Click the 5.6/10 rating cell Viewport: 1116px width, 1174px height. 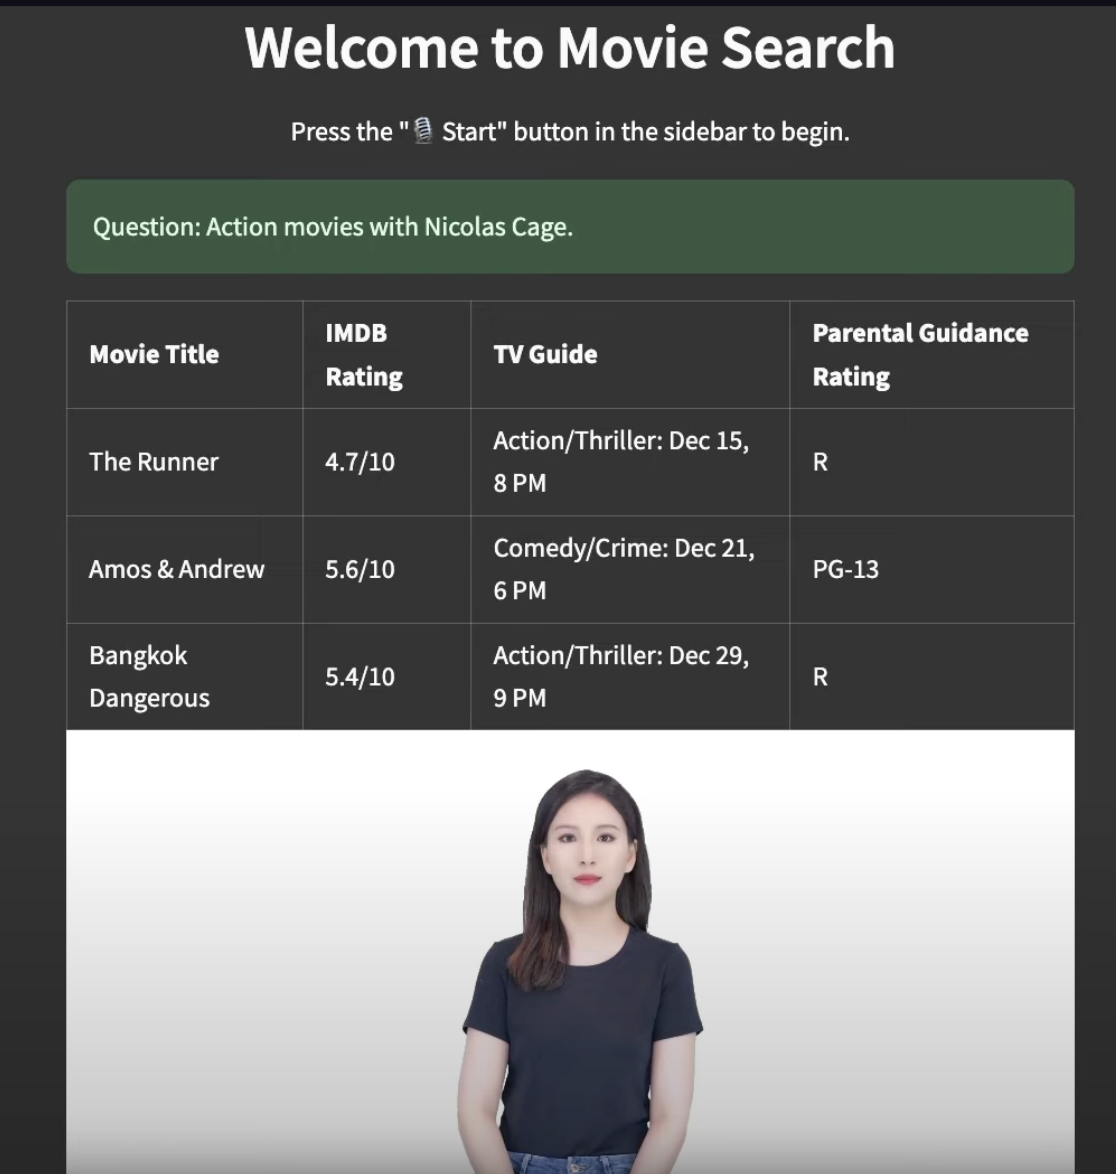pyautogui.click(x=387, y=569)
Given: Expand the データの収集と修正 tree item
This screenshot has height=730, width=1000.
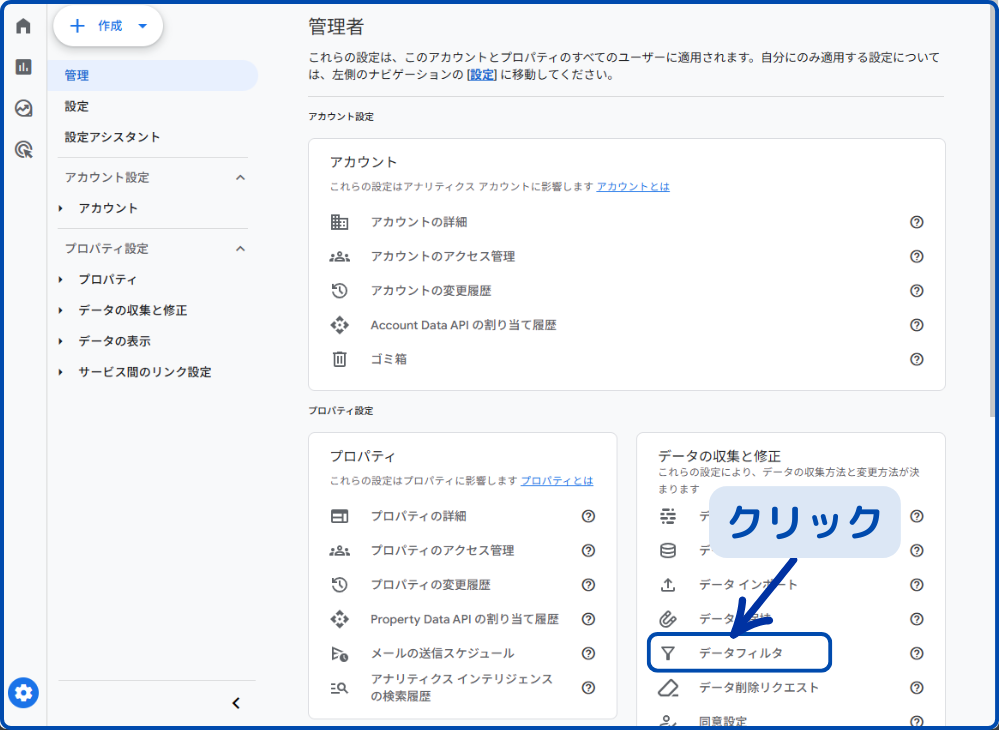Looking at the screenshot, I should click(x=132, y=310).
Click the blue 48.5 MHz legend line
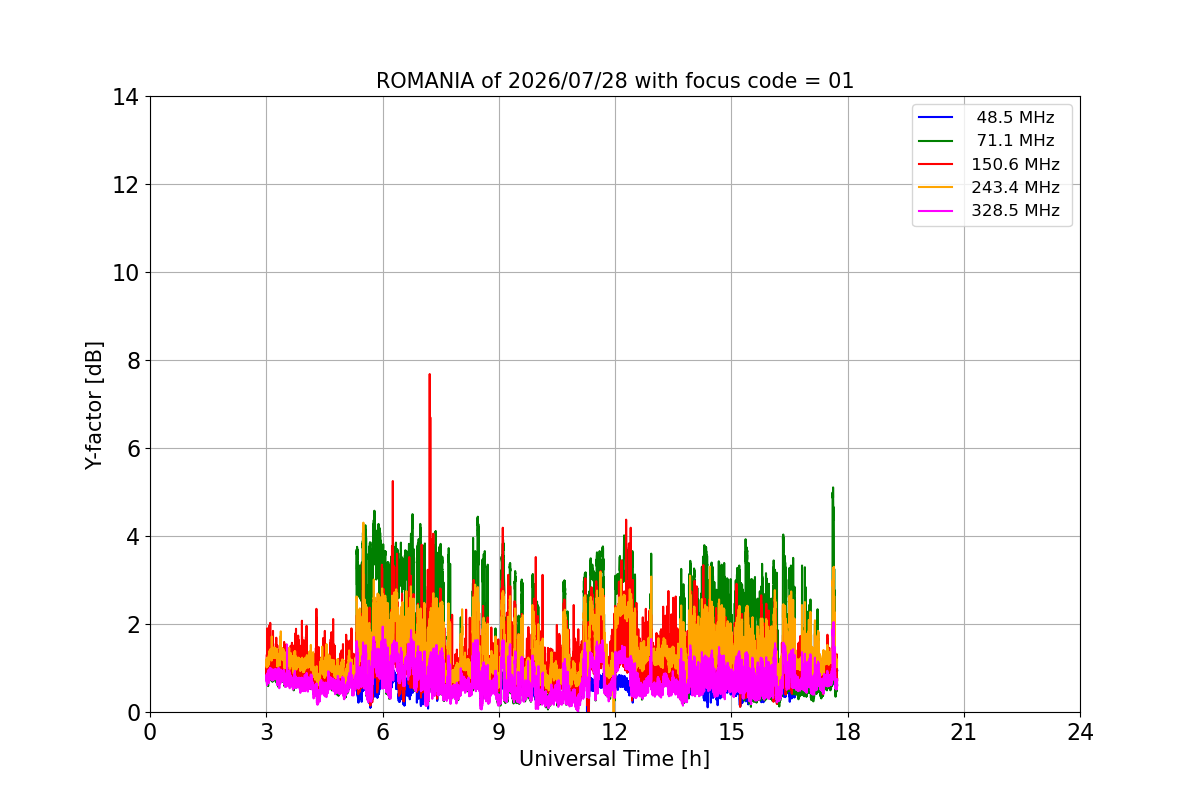1200x800 pixels. pos(937,118)
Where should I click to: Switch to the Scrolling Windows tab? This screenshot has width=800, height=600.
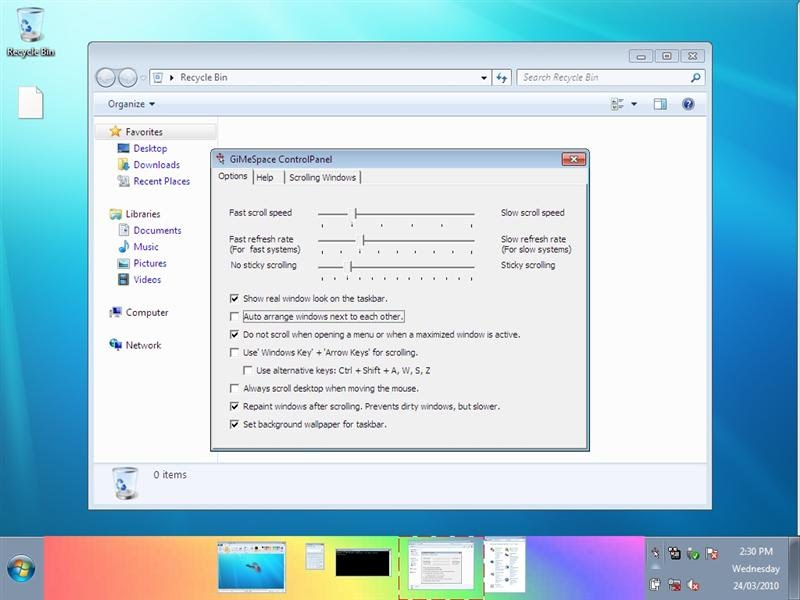coord(322,177)
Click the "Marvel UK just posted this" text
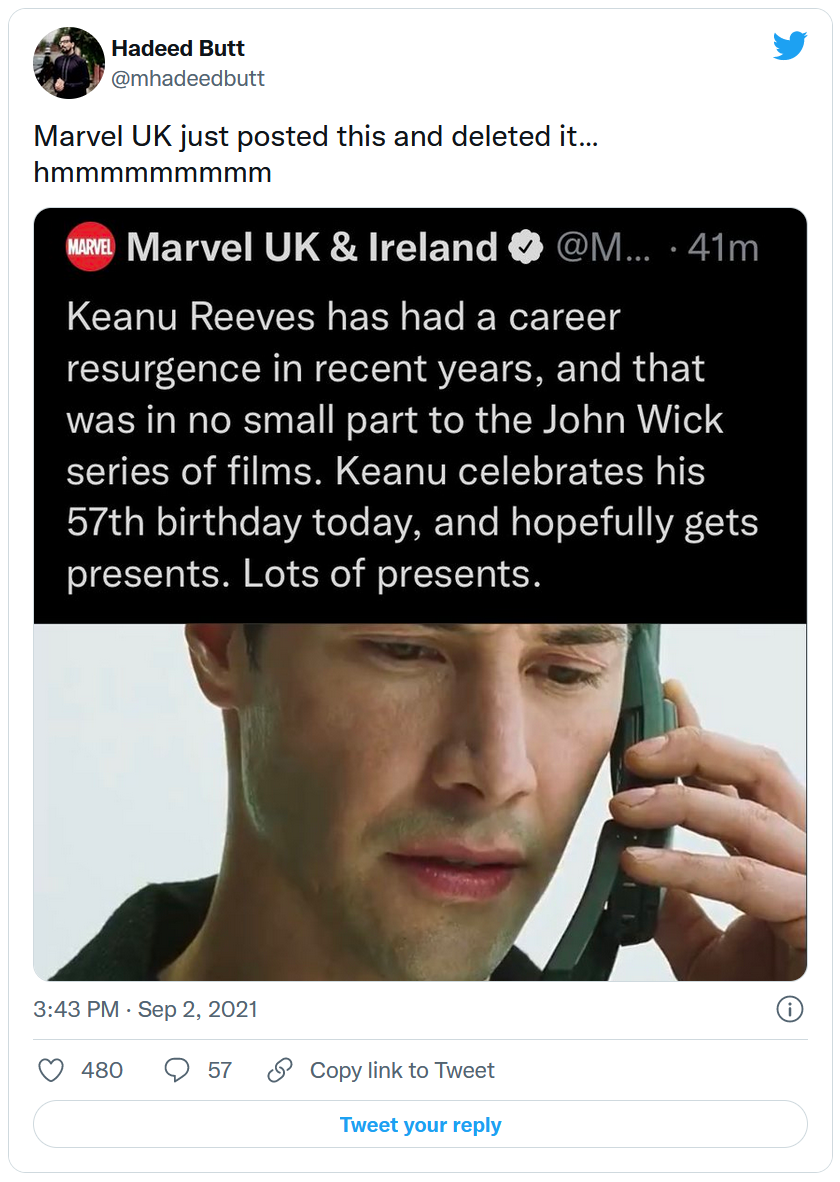Screen dimensions: 840x1182 pyautogui.click(x=316, y=136)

■ WHAT YOU HAVE TO DO ■
Your answer must be an exact copy of the lines from the one with "Click the blue 48.5 MHz legend line" through the final line of the data, both included, without any pictures.

■ EXERCISE RESULT ■
Click the blue 48.5 MHz legend line
1200x800 pixels. pos(937,118)
Where should I click to: Switch to the Scrolling Windows tab? This screenshot has width=800, height=600.
coord(322,177)
Click the "Marvel UK just posted this" text
Screen dimensions: 840x1182 pyautogui.click(x=316, y=136)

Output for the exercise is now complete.